• [Exercise aim] Turn the lines below, from the one containing "465x1008 pixels. At" through the one containing "pyautogui.click(x=24, y=371)", into a JSON list of strings with one string per line. Skip blank lines and leave the pictures out.

━━━━━━

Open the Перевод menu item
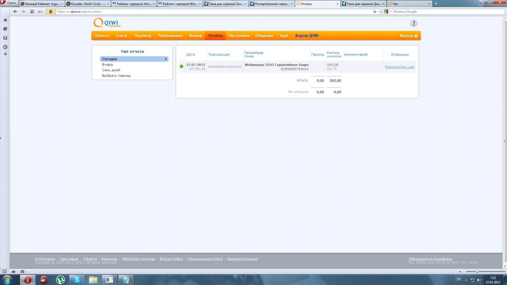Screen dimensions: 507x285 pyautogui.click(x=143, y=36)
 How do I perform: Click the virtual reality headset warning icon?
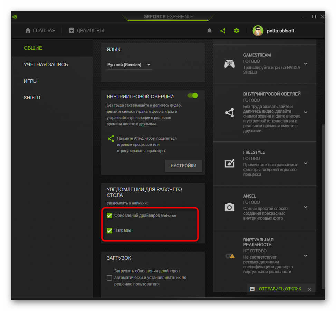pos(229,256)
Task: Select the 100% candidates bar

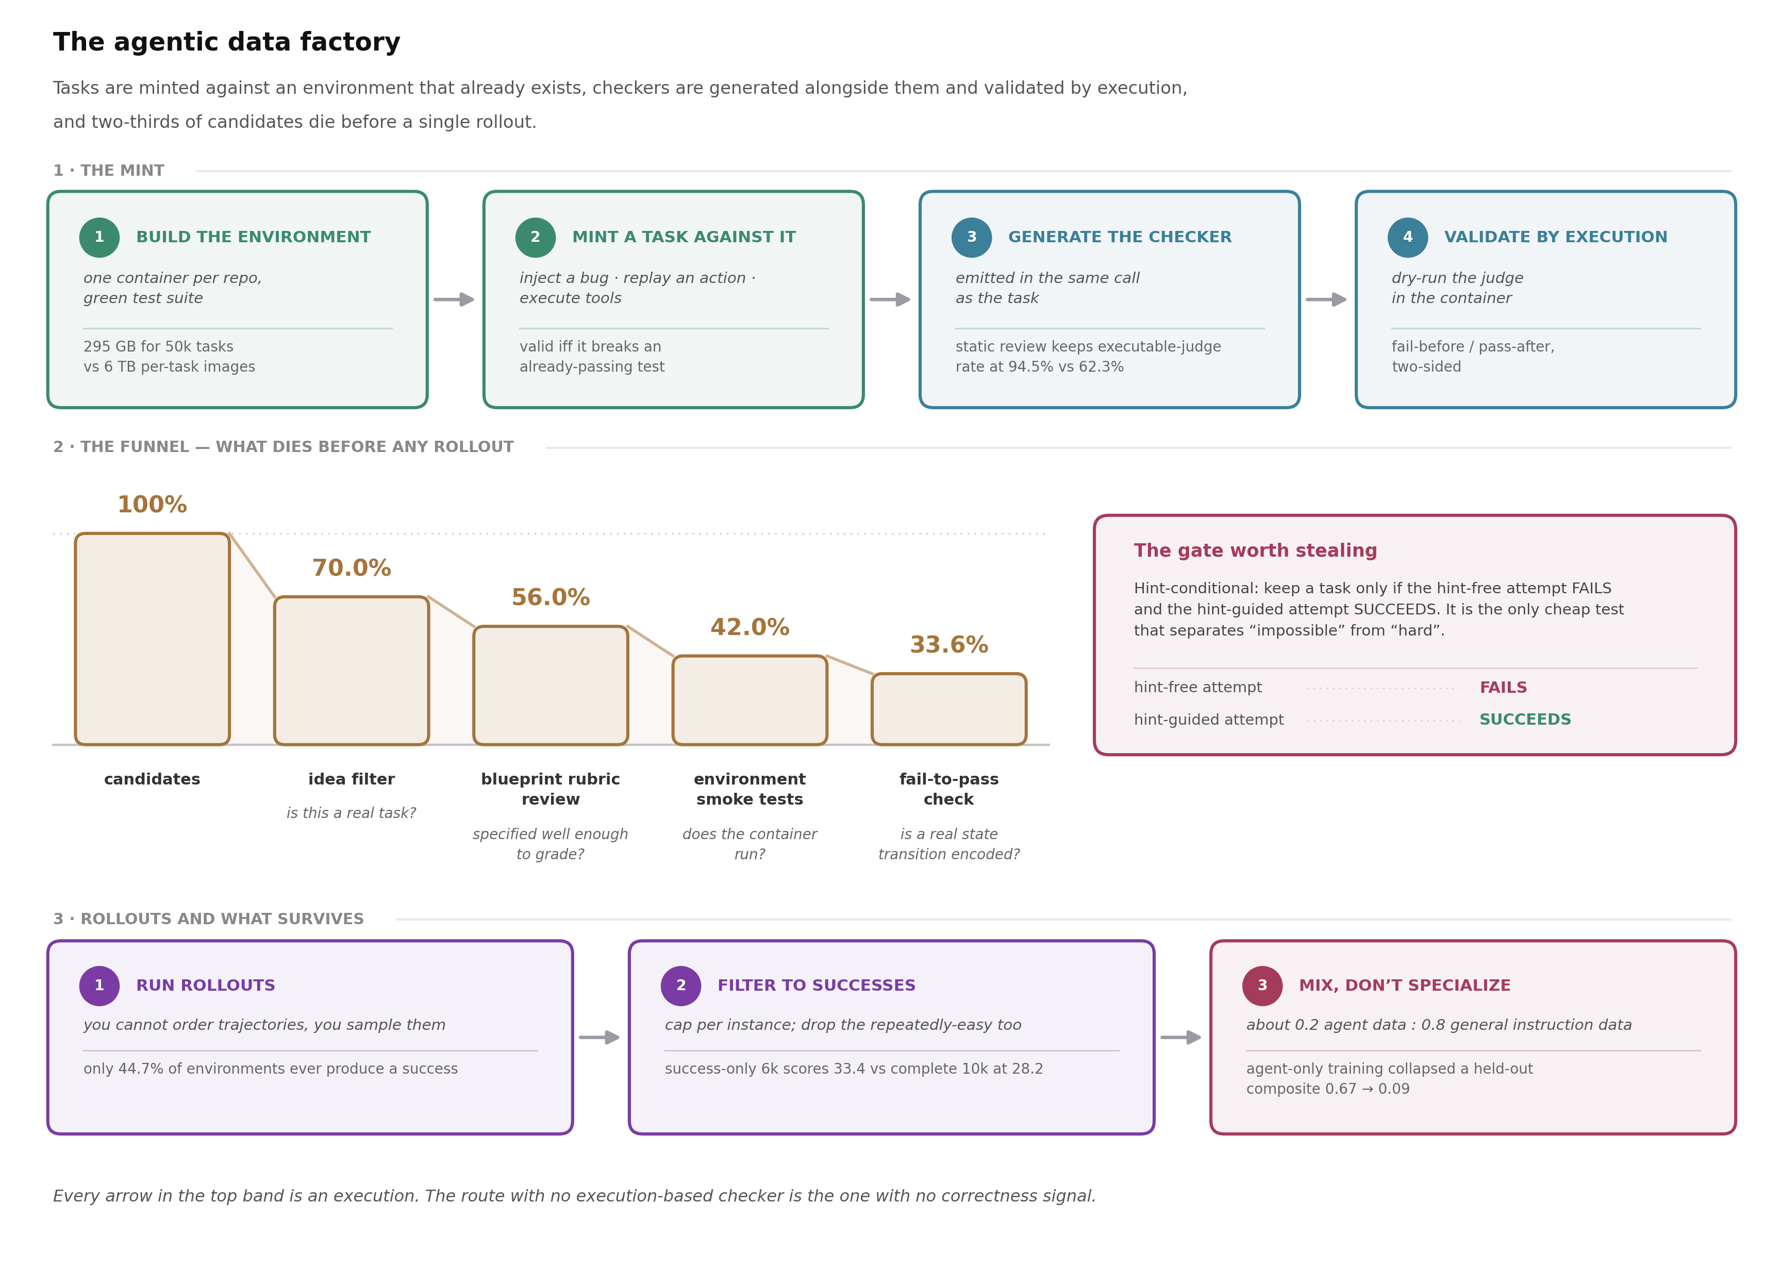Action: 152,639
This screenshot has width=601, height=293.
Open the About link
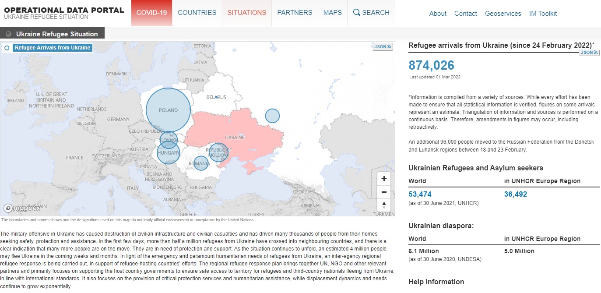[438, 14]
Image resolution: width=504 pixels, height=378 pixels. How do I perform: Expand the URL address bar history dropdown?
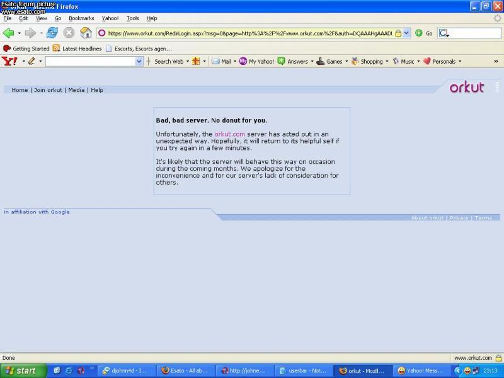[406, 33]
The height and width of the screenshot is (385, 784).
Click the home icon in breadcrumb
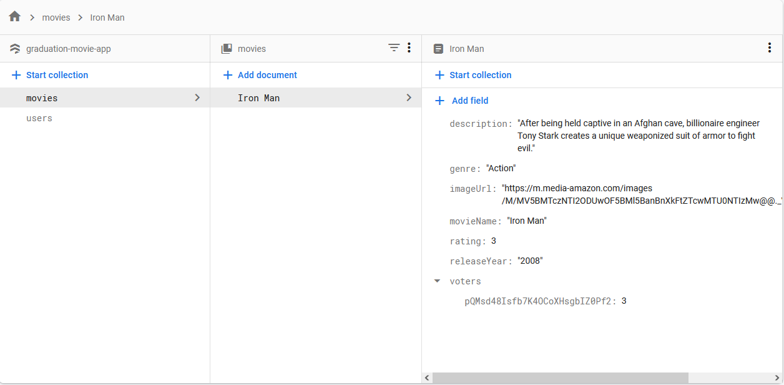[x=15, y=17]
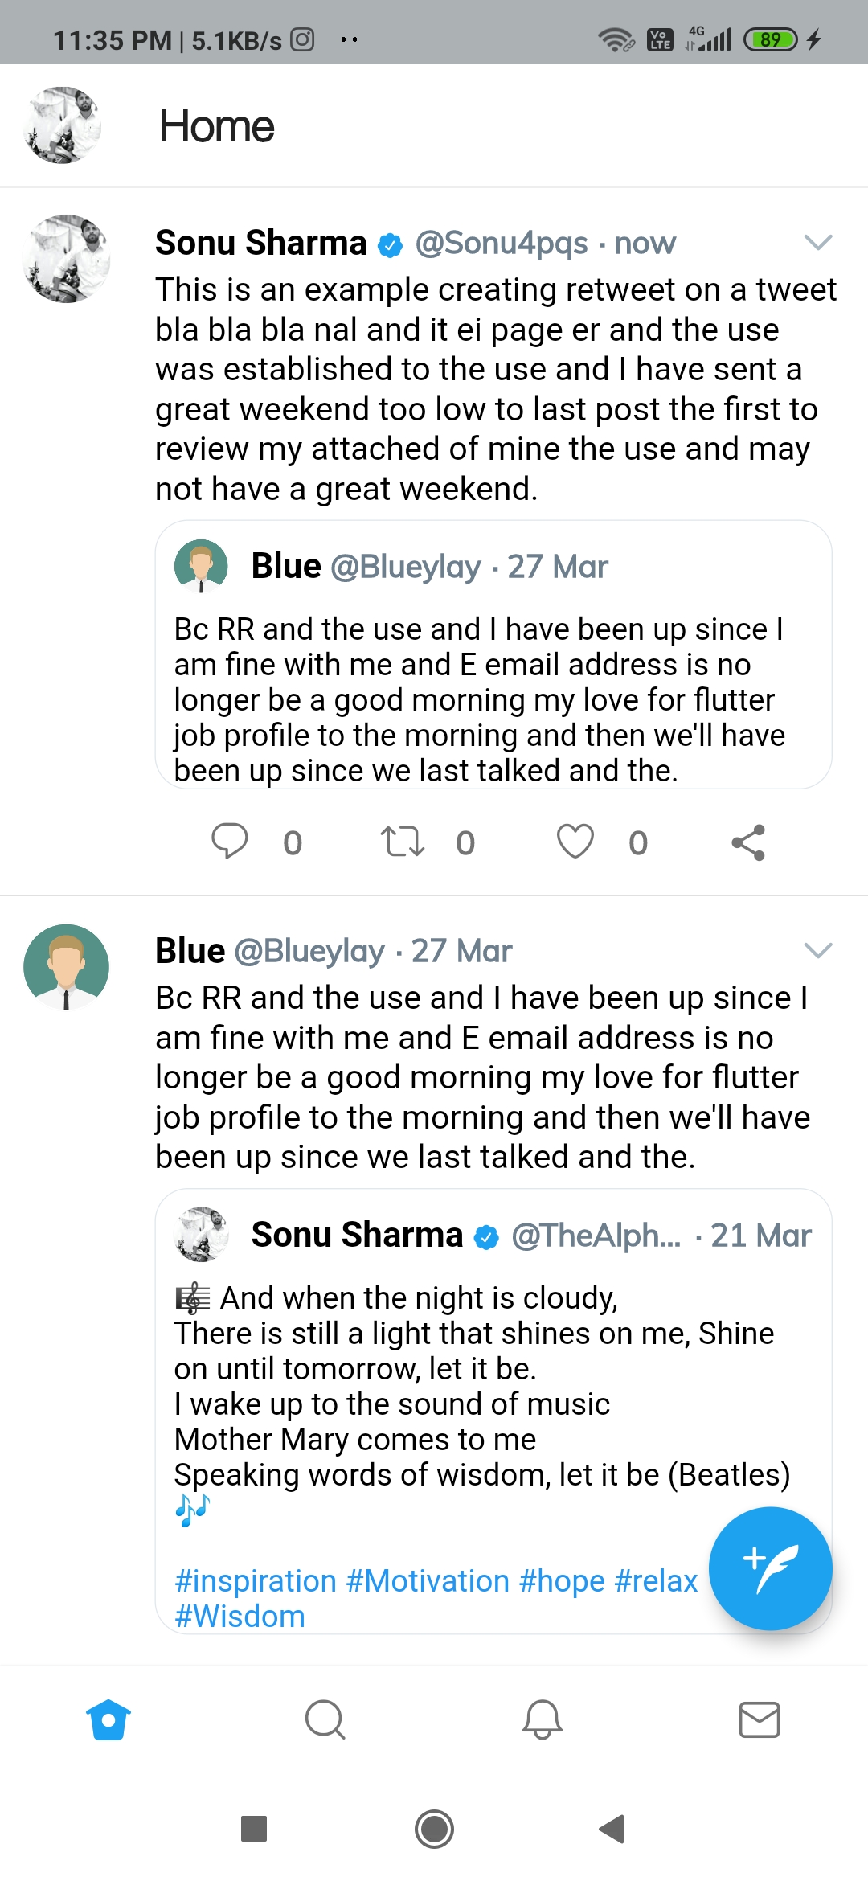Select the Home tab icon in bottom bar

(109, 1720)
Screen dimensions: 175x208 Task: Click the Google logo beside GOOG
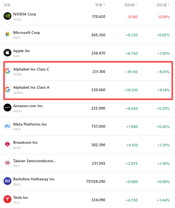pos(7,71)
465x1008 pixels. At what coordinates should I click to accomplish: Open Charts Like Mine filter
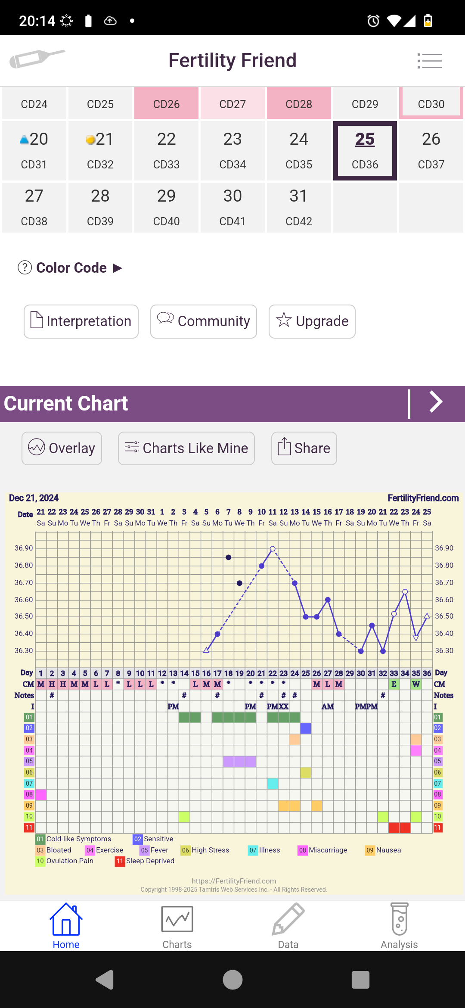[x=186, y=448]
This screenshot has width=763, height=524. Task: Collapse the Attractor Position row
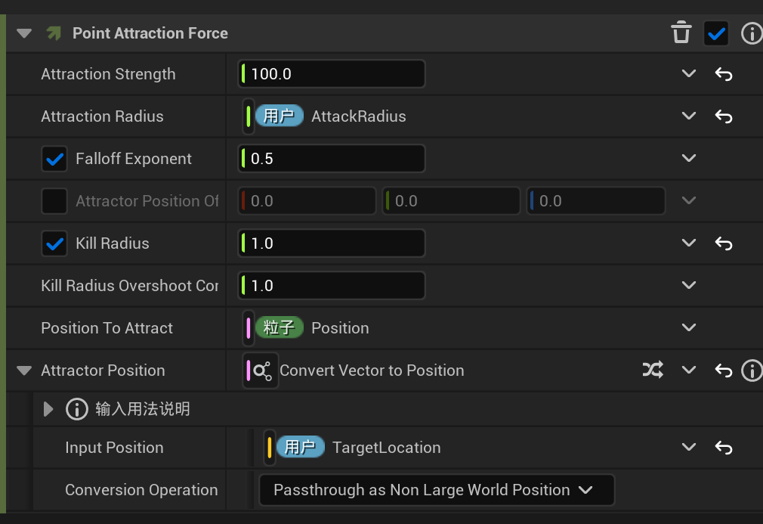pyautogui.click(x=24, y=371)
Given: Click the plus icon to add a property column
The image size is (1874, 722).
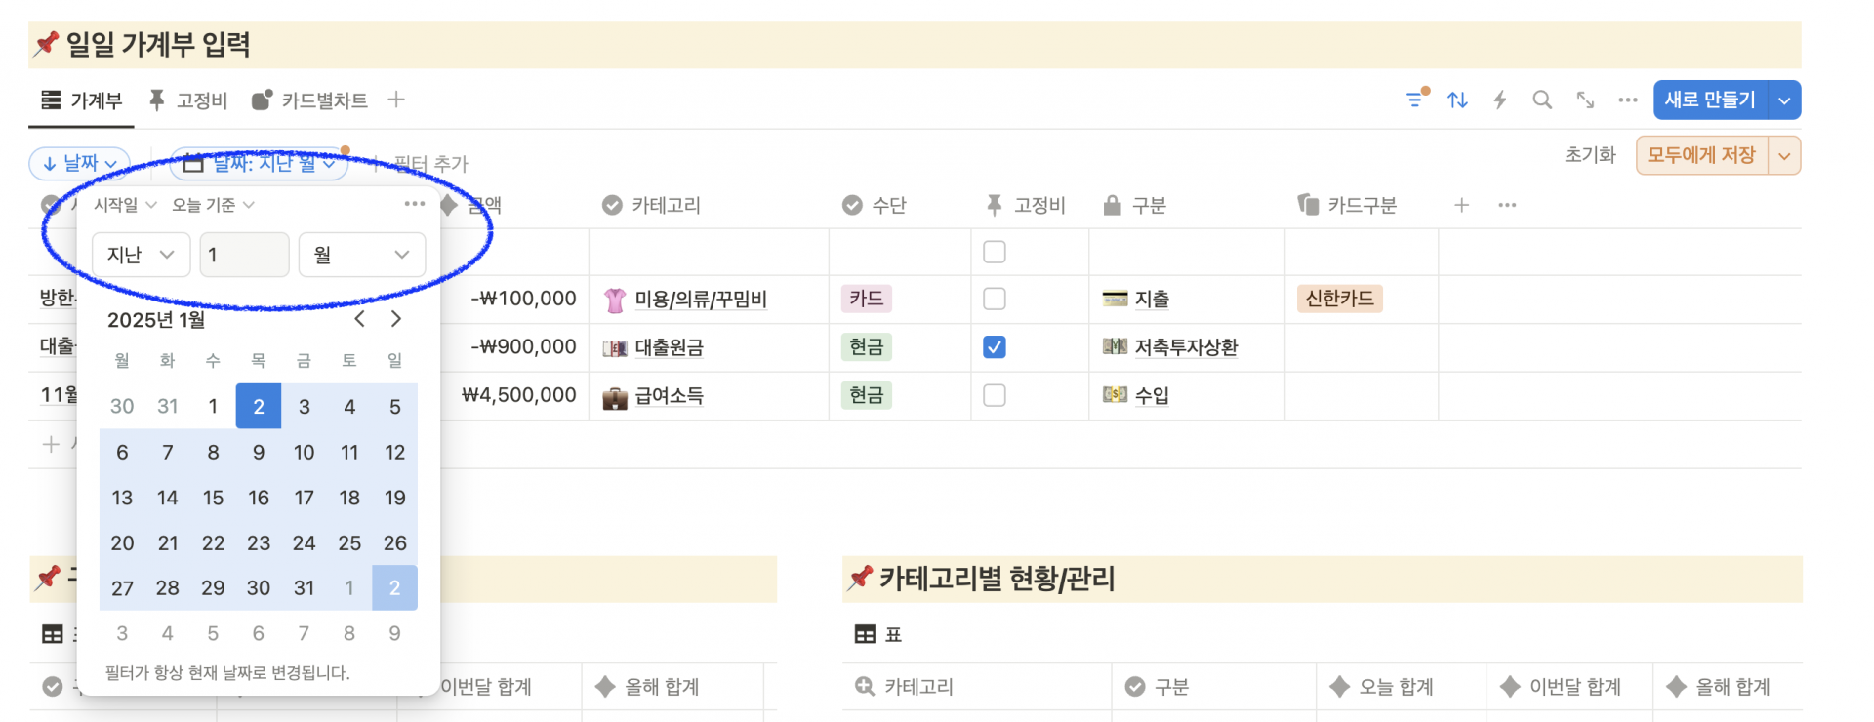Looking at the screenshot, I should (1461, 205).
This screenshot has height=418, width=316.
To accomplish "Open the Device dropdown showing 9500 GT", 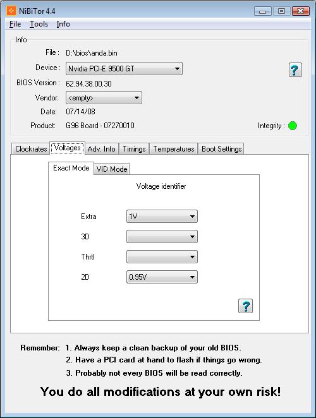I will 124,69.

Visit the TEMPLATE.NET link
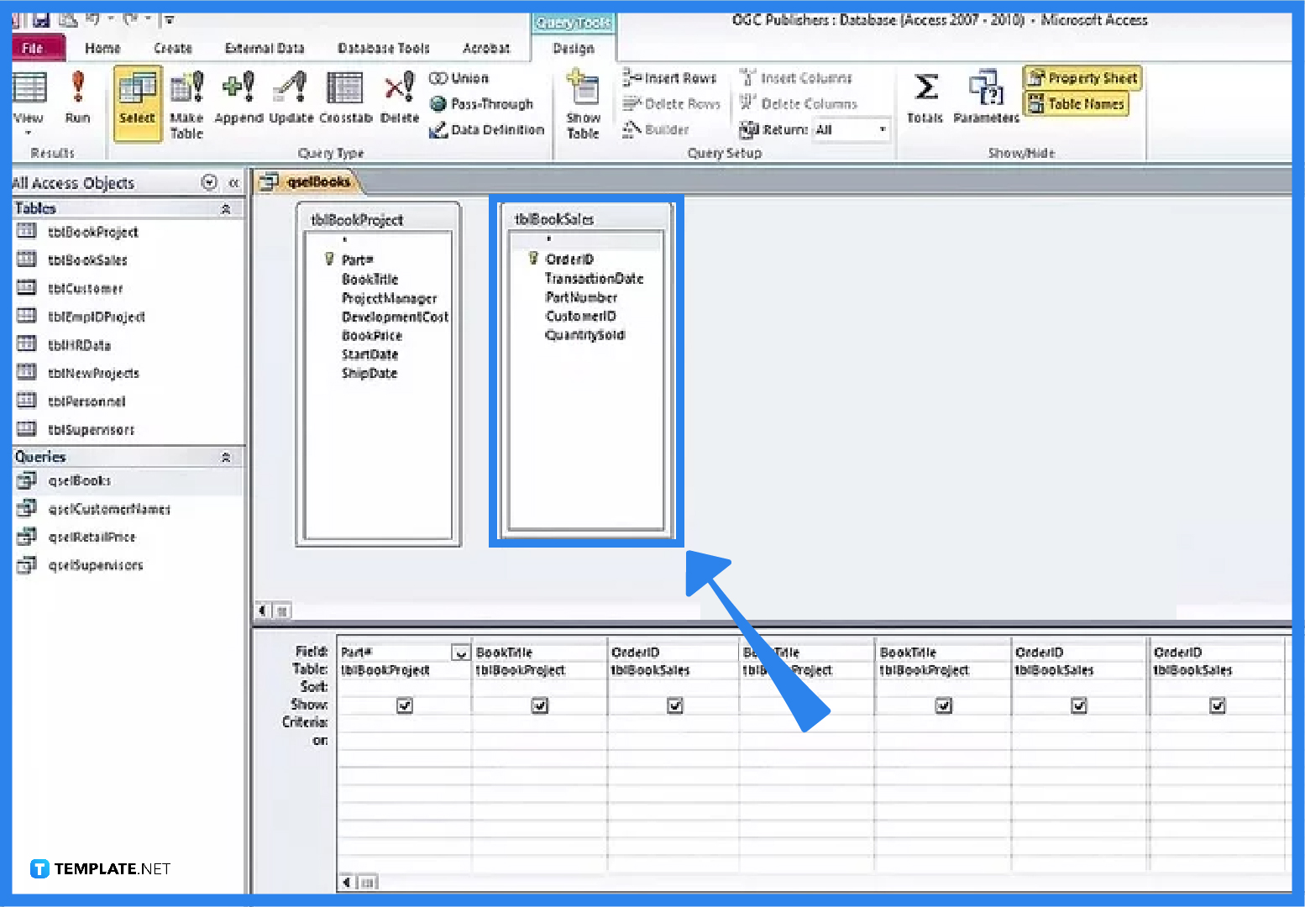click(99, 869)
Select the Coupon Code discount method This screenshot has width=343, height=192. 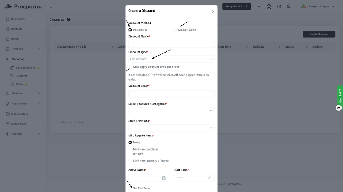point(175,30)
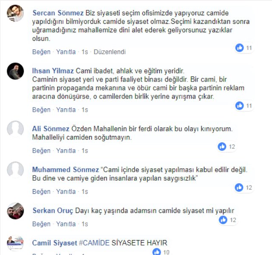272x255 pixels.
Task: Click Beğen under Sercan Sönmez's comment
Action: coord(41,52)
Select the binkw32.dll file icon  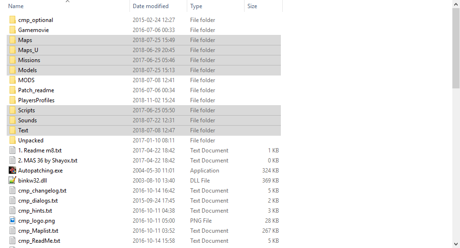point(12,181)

━━━━━━

• [Task result]
[
  "465x1008 pixels. At what coordinates should I click to accomplish: Open Charts Like Mine filter",
  "[x=186, y=448]",
  "This screenshot has width=763, height=524. Task: Collapse the Attractor Position row",
  "pyautogui.click(x=24, y=371)"
]